About three weeks ago I did something I would have never imagined doing. I contacted a solicitor to make a will. I am originally from Romania, and I come from a long line of peasants. This means that there is not much for me to inherit from my parents. There should be some pieces of land to inherit, but my parents must inherit them first. And making papers to inherit something is not cheap and since my parents do not intend to work that land and selling it would not amount to anything, they probably won’t do a thing about it. I guess at this point we can conclude that I won’t inherit anything from my parents.

However, a while ago I became a homeowner. Since I will take care of this home and fill it with stuff and at some point, renovate it and make it worth more, it would be nice if somebody got to benefit from it. If I don’t make a will, the UK law will decide what happens to my worldly possessions and I would like to avoid that.

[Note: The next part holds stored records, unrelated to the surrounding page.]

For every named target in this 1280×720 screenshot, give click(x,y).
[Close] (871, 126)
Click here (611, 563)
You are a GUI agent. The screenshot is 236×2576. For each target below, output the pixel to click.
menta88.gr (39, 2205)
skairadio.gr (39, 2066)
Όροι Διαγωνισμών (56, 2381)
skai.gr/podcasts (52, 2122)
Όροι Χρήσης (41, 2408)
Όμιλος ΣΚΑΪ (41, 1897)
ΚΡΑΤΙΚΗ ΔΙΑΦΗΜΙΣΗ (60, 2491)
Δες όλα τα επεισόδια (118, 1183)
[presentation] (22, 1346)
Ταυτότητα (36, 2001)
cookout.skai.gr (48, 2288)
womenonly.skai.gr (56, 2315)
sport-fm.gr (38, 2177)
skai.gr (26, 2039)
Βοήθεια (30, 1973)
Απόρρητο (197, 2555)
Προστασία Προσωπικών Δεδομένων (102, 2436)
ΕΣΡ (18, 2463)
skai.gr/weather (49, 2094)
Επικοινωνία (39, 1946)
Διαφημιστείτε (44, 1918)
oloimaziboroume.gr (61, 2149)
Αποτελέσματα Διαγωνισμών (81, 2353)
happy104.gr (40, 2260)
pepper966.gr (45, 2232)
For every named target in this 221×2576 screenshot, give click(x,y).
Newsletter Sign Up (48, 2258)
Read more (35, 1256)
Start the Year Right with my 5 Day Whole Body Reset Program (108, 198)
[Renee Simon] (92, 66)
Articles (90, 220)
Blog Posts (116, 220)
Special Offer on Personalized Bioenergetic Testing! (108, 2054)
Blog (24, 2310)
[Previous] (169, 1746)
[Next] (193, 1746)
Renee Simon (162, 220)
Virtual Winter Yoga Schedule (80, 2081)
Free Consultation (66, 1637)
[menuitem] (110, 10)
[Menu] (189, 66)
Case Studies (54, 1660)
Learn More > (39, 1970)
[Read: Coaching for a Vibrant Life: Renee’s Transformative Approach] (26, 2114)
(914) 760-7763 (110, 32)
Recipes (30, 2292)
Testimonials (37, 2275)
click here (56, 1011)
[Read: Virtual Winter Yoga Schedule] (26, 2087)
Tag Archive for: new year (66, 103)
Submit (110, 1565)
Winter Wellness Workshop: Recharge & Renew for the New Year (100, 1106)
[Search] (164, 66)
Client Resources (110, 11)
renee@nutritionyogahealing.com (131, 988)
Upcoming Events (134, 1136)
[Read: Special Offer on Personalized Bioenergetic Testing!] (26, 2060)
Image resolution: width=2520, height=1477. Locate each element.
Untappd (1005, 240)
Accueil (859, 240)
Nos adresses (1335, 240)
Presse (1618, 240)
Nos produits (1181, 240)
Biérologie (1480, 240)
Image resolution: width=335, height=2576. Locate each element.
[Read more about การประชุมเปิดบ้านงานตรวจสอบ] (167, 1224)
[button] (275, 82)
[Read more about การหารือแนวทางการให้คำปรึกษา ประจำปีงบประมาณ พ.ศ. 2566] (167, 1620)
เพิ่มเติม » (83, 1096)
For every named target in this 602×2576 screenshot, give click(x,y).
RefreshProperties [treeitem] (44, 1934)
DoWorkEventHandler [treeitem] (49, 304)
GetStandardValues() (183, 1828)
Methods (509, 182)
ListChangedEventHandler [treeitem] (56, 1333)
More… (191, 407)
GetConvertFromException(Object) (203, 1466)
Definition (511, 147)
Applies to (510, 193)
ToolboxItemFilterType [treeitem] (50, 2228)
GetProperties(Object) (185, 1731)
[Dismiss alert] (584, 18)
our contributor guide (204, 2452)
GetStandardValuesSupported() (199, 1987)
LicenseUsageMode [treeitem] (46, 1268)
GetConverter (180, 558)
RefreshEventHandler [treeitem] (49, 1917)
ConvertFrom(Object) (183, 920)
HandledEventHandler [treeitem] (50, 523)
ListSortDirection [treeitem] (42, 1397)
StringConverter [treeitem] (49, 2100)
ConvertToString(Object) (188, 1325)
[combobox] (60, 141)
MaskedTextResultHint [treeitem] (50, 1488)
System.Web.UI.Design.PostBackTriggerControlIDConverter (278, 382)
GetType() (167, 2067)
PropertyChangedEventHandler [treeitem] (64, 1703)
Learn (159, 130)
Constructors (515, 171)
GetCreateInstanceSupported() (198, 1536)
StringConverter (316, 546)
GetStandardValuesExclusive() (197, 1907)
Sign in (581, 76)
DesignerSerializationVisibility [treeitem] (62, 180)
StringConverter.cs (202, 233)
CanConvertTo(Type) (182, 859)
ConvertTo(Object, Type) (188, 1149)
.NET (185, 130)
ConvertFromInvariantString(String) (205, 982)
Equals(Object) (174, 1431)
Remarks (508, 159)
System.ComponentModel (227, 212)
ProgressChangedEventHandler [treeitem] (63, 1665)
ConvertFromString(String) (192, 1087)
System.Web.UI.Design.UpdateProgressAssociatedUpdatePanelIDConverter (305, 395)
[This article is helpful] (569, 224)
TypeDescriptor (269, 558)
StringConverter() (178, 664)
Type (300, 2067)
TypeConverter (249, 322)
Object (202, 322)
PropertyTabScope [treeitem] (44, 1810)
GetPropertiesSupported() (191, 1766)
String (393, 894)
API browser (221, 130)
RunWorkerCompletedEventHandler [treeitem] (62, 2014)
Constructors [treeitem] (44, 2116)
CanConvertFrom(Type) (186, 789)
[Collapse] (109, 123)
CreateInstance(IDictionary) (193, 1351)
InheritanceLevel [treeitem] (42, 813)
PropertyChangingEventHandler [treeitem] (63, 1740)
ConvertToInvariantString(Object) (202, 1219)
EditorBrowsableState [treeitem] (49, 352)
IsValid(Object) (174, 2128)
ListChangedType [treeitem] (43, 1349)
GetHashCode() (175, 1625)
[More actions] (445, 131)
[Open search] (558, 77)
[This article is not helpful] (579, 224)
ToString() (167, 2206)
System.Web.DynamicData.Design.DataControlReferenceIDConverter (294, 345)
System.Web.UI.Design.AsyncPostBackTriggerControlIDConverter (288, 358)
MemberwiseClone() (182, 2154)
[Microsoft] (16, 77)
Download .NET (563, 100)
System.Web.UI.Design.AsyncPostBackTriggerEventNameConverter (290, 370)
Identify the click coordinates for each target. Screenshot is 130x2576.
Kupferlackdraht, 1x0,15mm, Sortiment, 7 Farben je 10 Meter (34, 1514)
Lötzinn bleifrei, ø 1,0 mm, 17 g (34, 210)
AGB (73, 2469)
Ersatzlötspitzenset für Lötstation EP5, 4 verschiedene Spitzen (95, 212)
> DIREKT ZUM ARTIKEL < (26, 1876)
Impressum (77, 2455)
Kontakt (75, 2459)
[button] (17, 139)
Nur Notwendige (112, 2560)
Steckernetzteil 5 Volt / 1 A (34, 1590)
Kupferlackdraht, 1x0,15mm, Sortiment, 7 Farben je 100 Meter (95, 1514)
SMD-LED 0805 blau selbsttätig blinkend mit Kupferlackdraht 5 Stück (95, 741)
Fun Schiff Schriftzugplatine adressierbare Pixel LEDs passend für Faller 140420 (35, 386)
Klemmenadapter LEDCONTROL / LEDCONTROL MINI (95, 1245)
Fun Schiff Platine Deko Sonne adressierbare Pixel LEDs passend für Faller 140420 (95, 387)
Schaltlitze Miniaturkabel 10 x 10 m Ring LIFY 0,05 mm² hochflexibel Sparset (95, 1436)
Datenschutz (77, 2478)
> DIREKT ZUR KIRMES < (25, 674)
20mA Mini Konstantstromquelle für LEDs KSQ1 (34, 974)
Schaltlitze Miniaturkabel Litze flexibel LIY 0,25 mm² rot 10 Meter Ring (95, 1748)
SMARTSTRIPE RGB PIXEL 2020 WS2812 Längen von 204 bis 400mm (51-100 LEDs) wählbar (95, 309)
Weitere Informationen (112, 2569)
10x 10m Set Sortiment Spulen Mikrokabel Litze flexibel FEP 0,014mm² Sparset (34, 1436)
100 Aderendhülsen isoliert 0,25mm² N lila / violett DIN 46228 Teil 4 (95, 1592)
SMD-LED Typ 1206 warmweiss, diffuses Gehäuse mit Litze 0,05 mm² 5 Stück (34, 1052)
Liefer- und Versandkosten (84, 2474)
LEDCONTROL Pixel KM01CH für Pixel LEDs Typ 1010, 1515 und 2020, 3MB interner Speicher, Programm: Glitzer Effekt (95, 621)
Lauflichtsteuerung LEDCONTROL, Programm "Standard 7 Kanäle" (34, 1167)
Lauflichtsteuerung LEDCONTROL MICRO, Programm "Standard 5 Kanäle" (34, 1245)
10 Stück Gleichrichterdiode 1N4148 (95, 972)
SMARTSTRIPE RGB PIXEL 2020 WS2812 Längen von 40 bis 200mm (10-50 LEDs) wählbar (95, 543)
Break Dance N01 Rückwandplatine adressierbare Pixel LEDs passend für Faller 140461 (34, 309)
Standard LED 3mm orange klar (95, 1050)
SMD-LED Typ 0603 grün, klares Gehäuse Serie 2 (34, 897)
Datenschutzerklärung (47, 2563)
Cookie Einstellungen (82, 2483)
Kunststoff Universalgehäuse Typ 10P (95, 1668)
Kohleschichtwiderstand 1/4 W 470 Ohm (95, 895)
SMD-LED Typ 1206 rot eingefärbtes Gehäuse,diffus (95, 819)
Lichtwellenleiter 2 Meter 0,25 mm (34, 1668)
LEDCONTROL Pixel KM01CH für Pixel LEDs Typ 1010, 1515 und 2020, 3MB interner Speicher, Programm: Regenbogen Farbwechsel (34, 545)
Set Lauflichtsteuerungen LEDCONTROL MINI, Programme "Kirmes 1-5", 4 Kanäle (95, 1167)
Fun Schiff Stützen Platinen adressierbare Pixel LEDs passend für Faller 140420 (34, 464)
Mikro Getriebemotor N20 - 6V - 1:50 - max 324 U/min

Over the years I’ve heard a lot of stories about siblings fighting for their parents houses or land, breaking all contact over it and enriching lawyers and judges and I never understood it. How could I? My parents did not stand to inherit anything which means me, and my sister won’t inherit anything either. So, this was never a thing we had to think about.  I just don’t understand how siblings that supposedly love each other manage to break off all contact and not speak in years, and so their children end up hating each other by proxy because of inheritance and I don’t understand how their parents can’t prevent that from happening.  I just can’t wrap my head around this idea. I like to imagine that if I were a parent of more than two kids, I wouldn’t leave them anything that couldn’t be shared equally.